While these headlines are attention grabbing and the increases in the frequency of ransomware attacks is troubling, it is important that we do not lose sight of the other serious crimes occurring in the cyber blackmail family of digital crime that revolves around data.  While we have the current media favorite (ransomware), two other cyber blackmail data crimes are also running rampant: data theft (then used in exploitation), and sextortion.

RansomwareThe first category is a new twist on an old criminals’ favorite: blackmail-based extortion. Unsavory parties are stealing data, then turning around and attempting to blackmail companies and wealthy individuals into paying. Examples include Sony’s breach in 2014, which was financially (and potentially politically) motivated, with hackers threatening to release company secrets if Sony didn’t pay a ransom.[5]  In 2017 Disney and Netflix were both hit by attackers who threatened to release media to the public if the companies didn’t pay up (neither did).[6]  Careless use of social media has inadvertently led to blackmail attempts.  Opportunists attempted to blackmail a hockey player based on a picture posted by his partner.[7]  In other cases online criminals will use any means necessary to steal potentially compromising information or other intellectual property from individuals and attempt to use that information as leverage to extort money or behavior from their victims.  Perhaps the most pernicious form of cyber blackmail is Sextortion.

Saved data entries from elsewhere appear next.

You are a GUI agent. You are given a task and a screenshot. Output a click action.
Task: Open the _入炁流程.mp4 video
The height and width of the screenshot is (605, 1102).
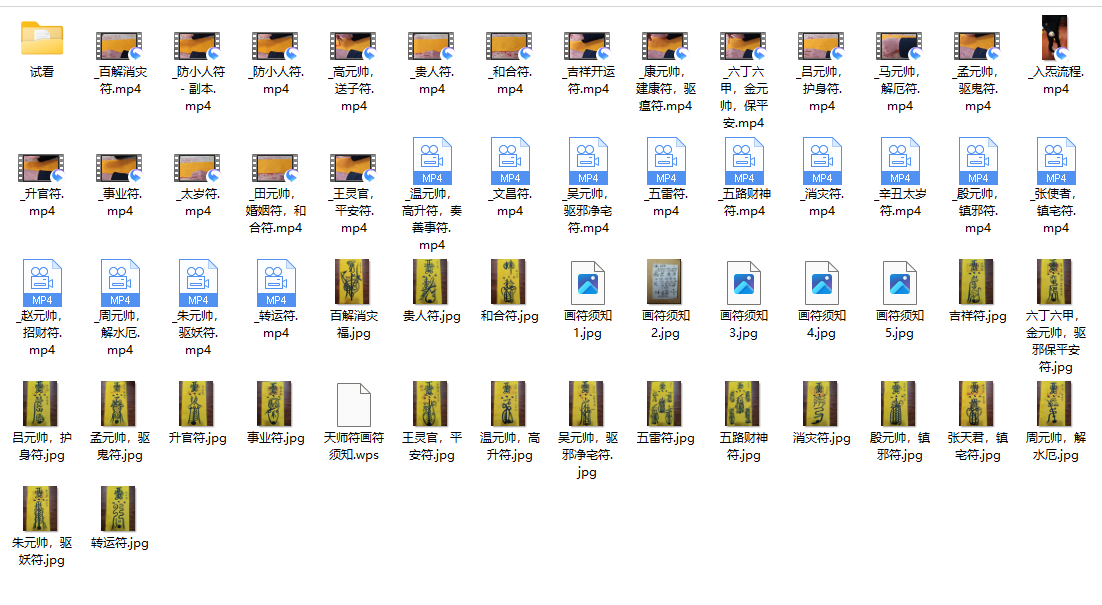click(1056, 40)
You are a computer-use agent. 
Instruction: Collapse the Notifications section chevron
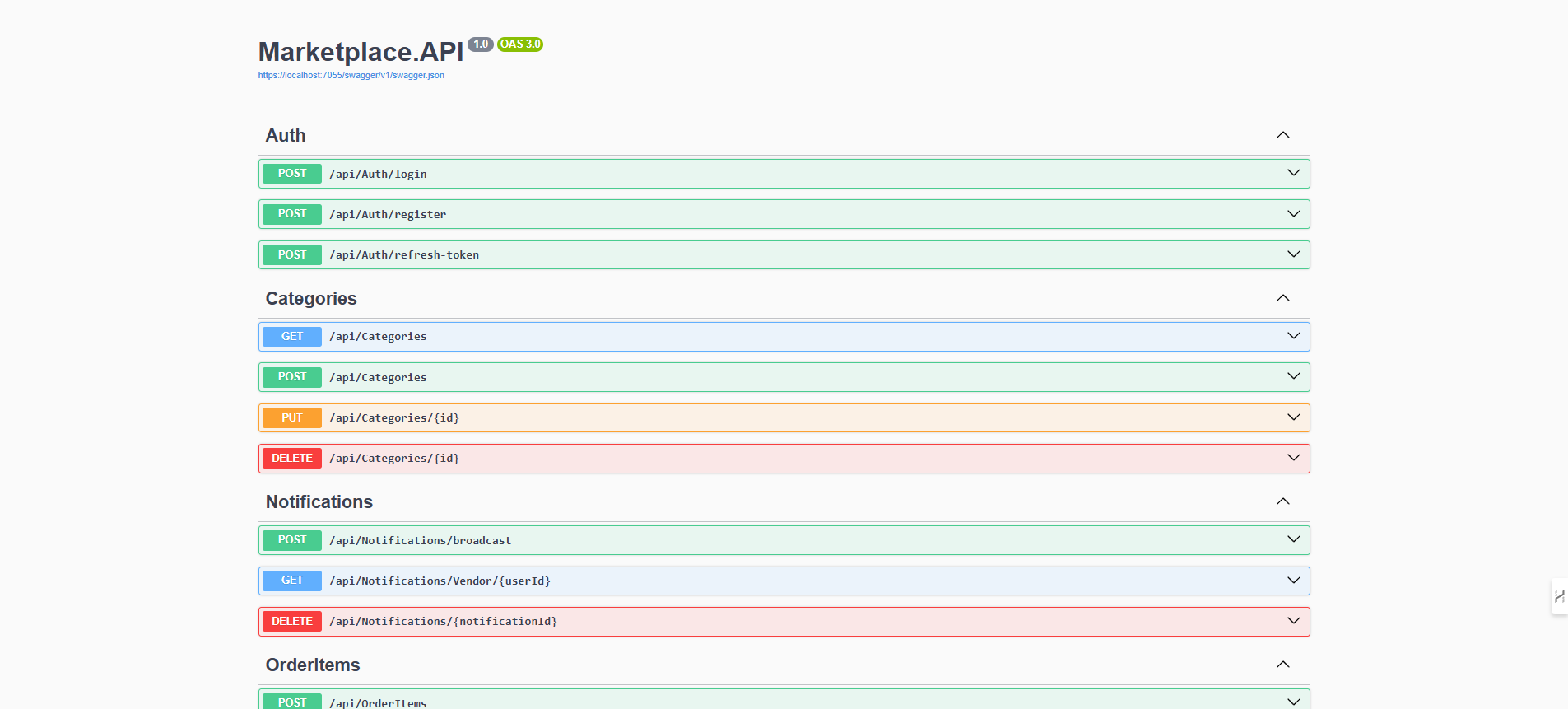1282,501
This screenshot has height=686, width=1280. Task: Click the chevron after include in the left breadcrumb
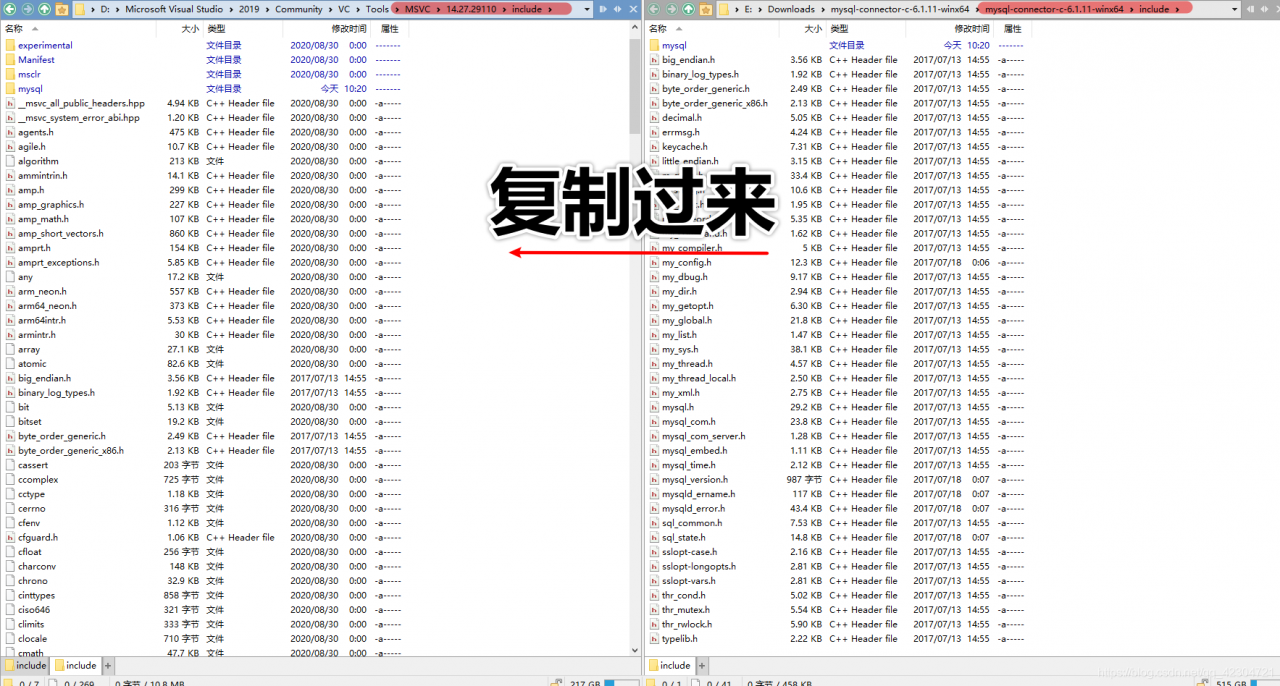[552, 8]

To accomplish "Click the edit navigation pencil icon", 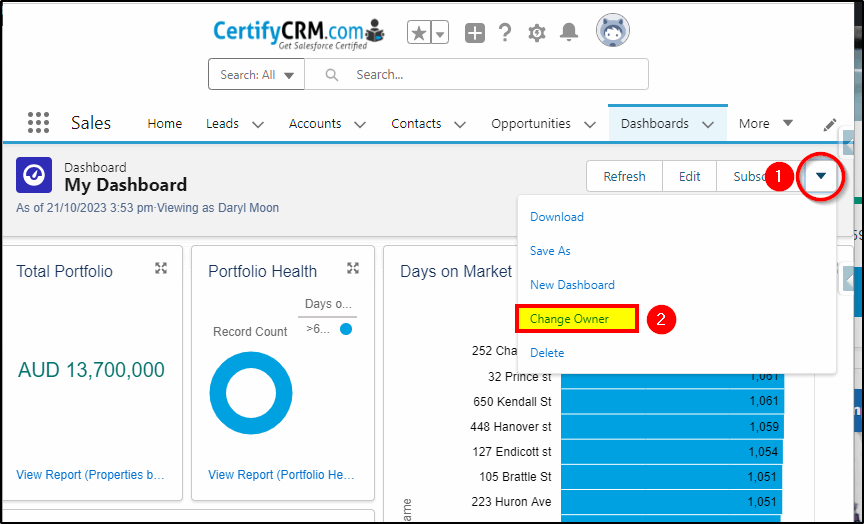I will point(830,125).
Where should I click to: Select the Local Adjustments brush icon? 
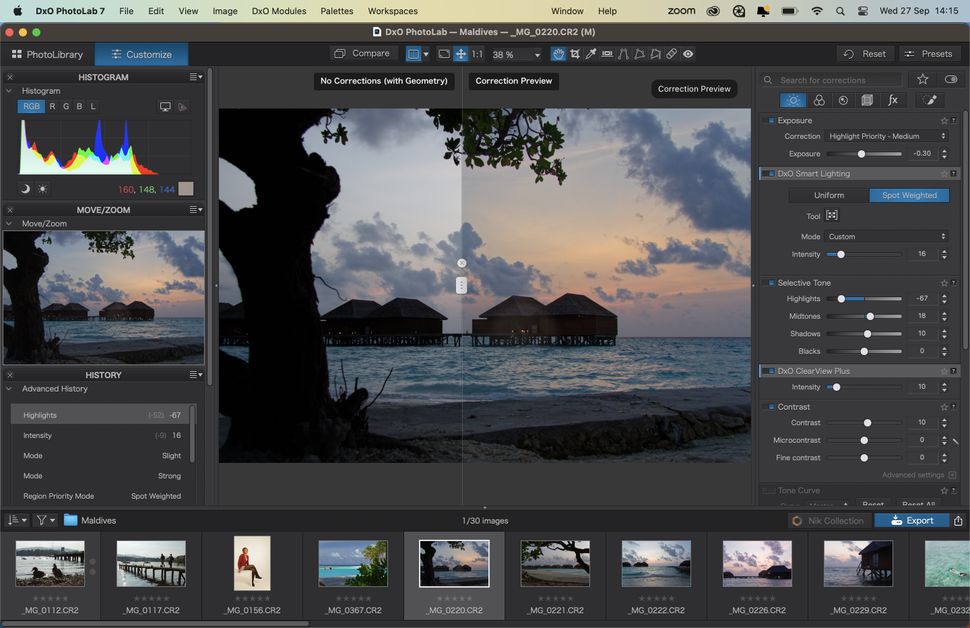pyautogui.click(x=930, y=100)
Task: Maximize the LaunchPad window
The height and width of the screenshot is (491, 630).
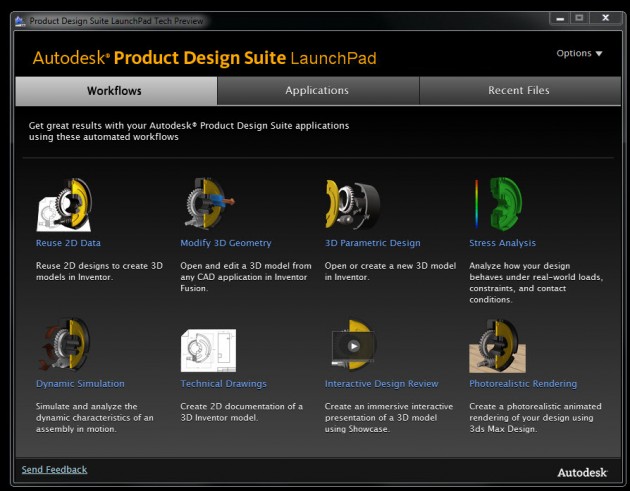Action: pos(579,18)
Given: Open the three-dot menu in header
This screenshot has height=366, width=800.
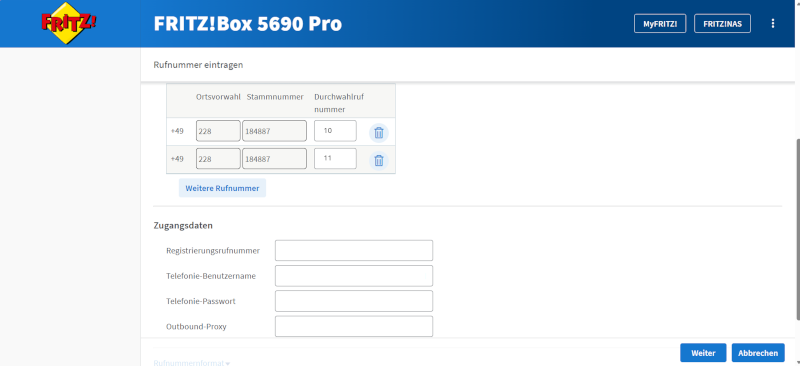Looking at the screenshot, I should tap(773, 23).
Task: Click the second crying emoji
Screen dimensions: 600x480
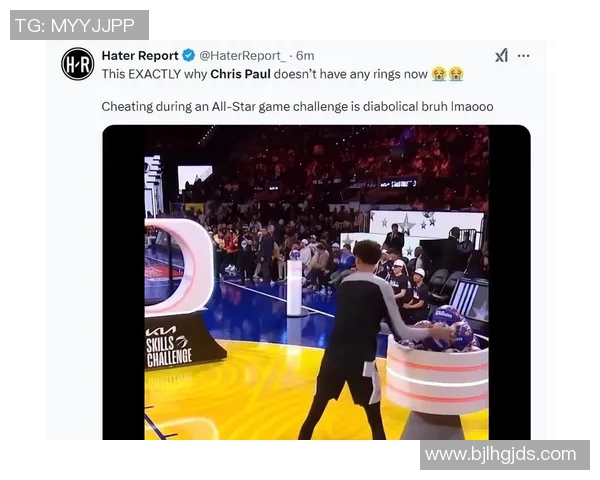Action: [456, 73]
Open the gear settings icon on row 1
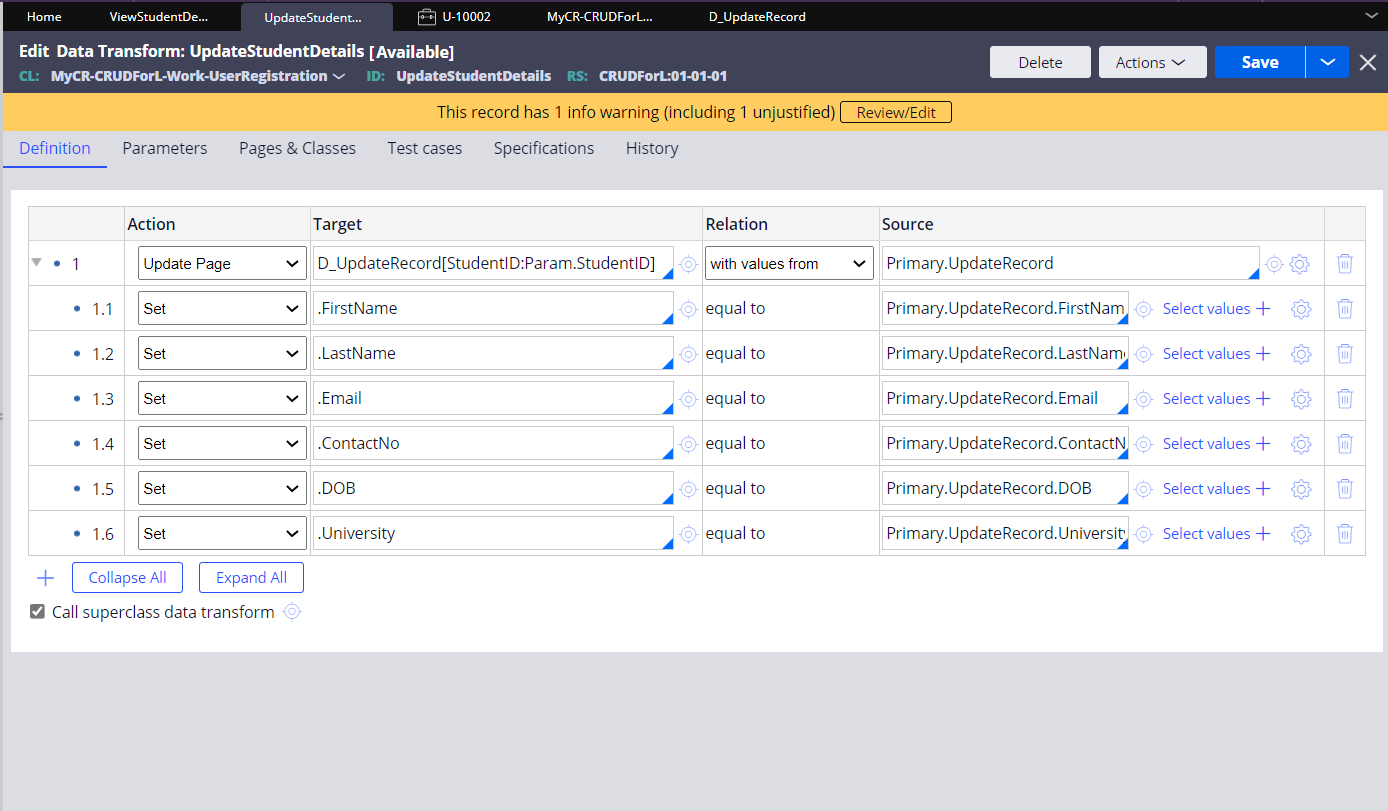Image resolution: width=1388 pixels, height=811 pixels. click(1299, 263)
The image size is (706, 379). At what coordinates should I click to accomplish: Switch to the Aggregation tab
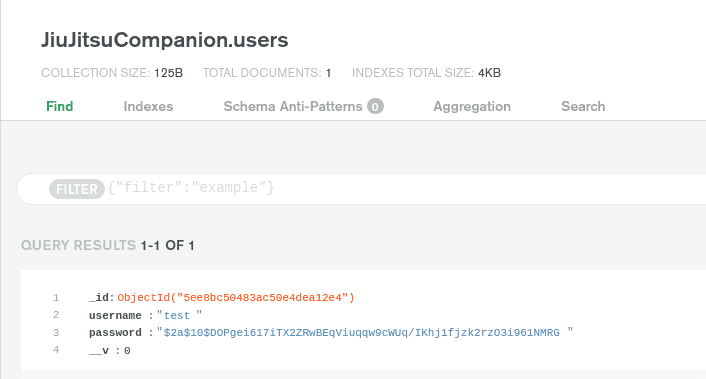[x=472, y=106]
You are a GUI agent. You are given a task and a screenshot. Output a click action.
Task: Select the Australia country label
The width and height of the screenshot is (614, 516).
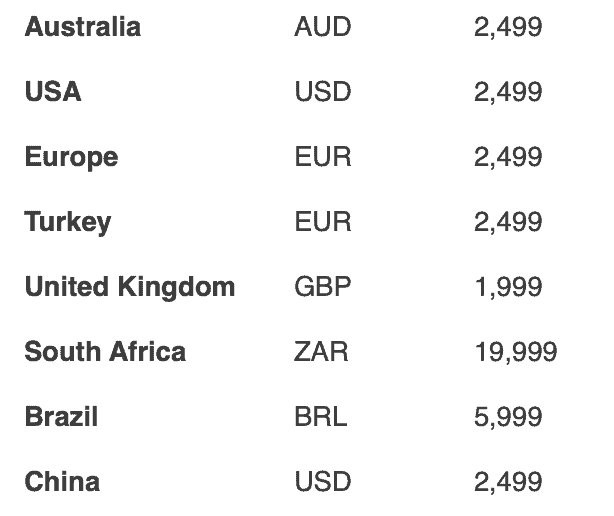(83, 27)
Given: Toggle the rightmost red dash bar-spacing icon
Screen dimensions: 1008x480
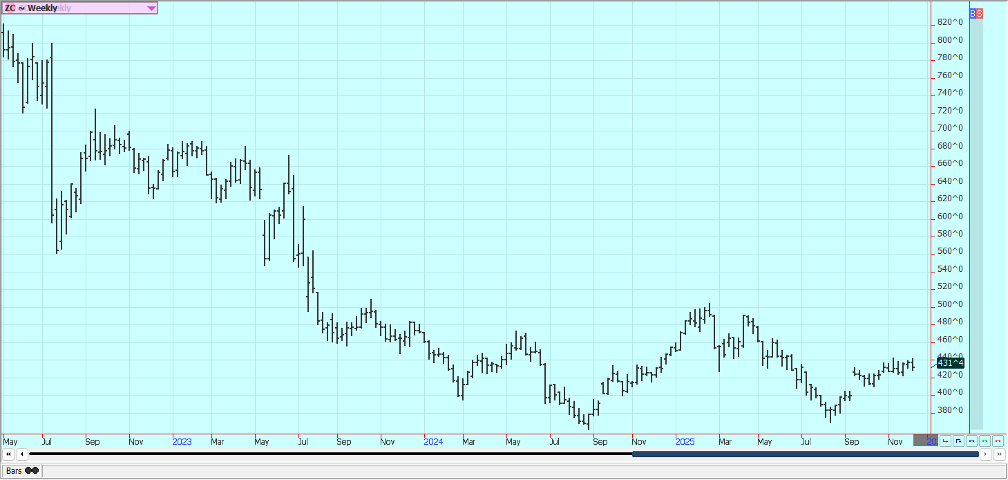Looking at the screenshot, I should 997,440.
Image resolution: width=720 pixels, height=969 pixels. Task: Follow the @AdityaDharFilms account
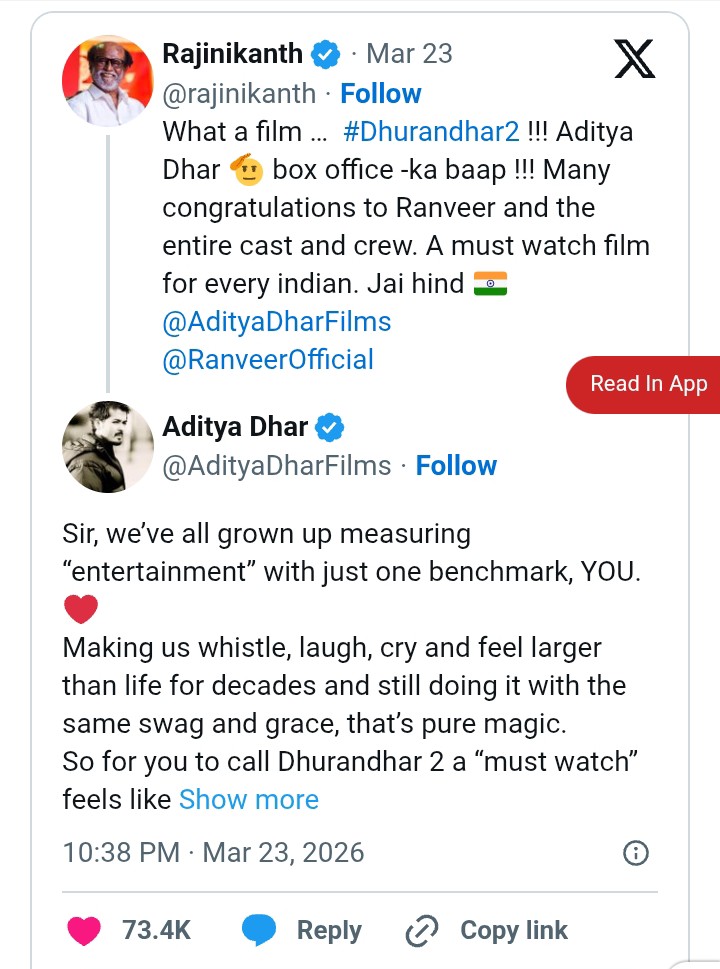(x=456, y=466)
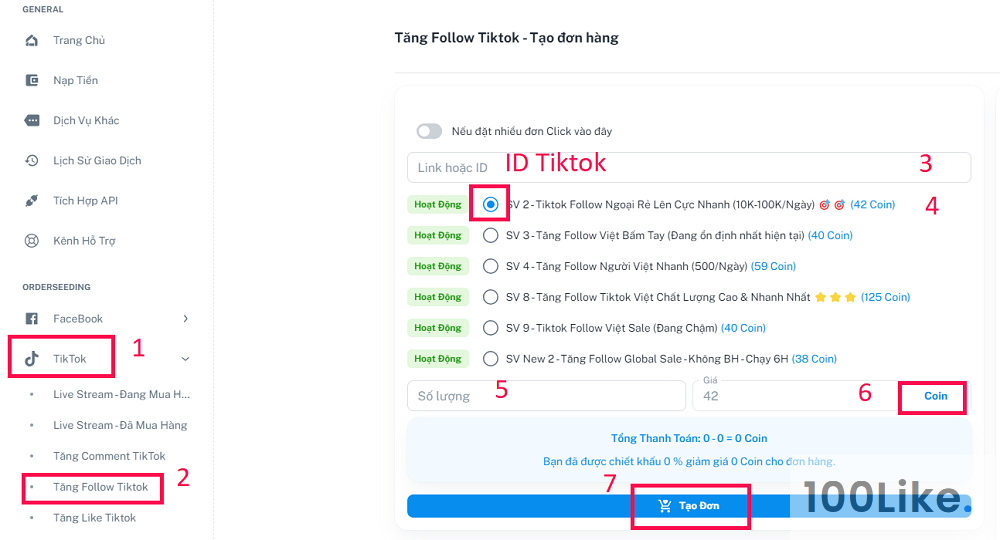Click the Trang Chủ home icon
This screenshot has width=1000, height=540.
(31, 40)
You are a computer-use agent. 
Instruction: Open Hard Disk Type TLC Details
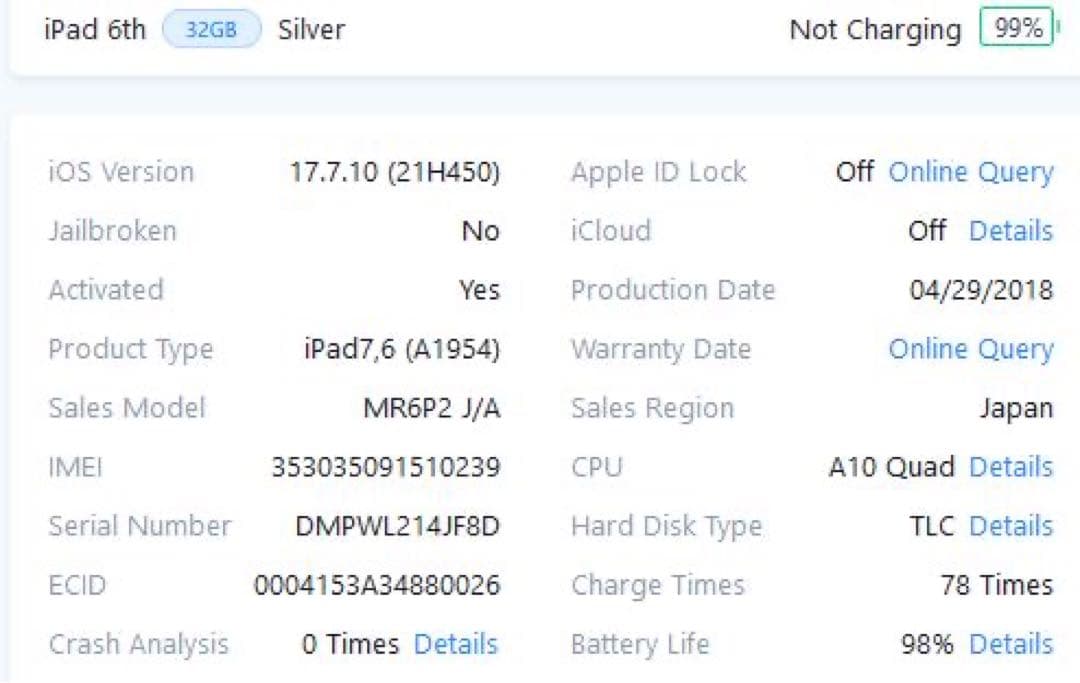[1010, 526]
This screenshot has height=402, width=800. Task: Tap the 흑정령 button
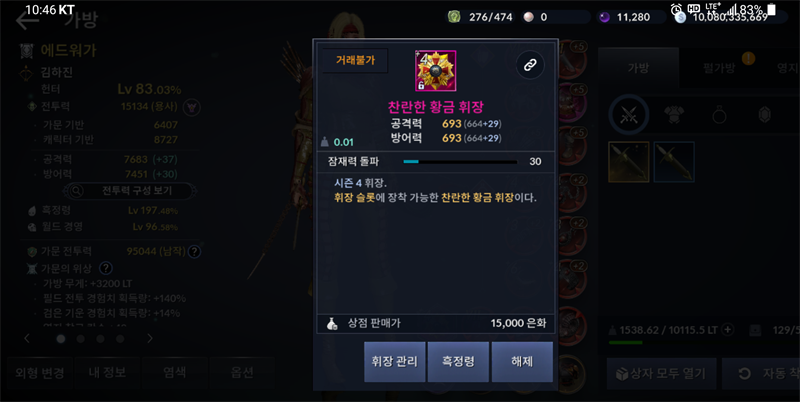point(458,362)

Sextortion is “a form of sexual exploitation that happens when a perpetrator uses coercion to obtain sexual images, videos, money, or even sex from a victim.”[8]  Sextortion usually involves private interactions between the abuser and the victims and is therefore harder to detect and defend against.  Sextortion victims are also not likely to speak up, with one study finding 1/3 of victims being too ashamed.[9]  The victims tend to be younger, with the average victim age estimated at only 15 years old.[10]

As more and more pieces of our business, government, and personal data from our everyday lives occurs online or has a digital component, it is important to remain aware that if there is a way for someone to benefit from it, someone else may try to exploit it.  We continue to invent new technologies at an exponential rate.  Ensuring the safety of both personal and business data is a shared responsibility for everyone, not just your organization’s security professionals.

For additional resources from the Texas Department of Information and Resources visit their Information Security page.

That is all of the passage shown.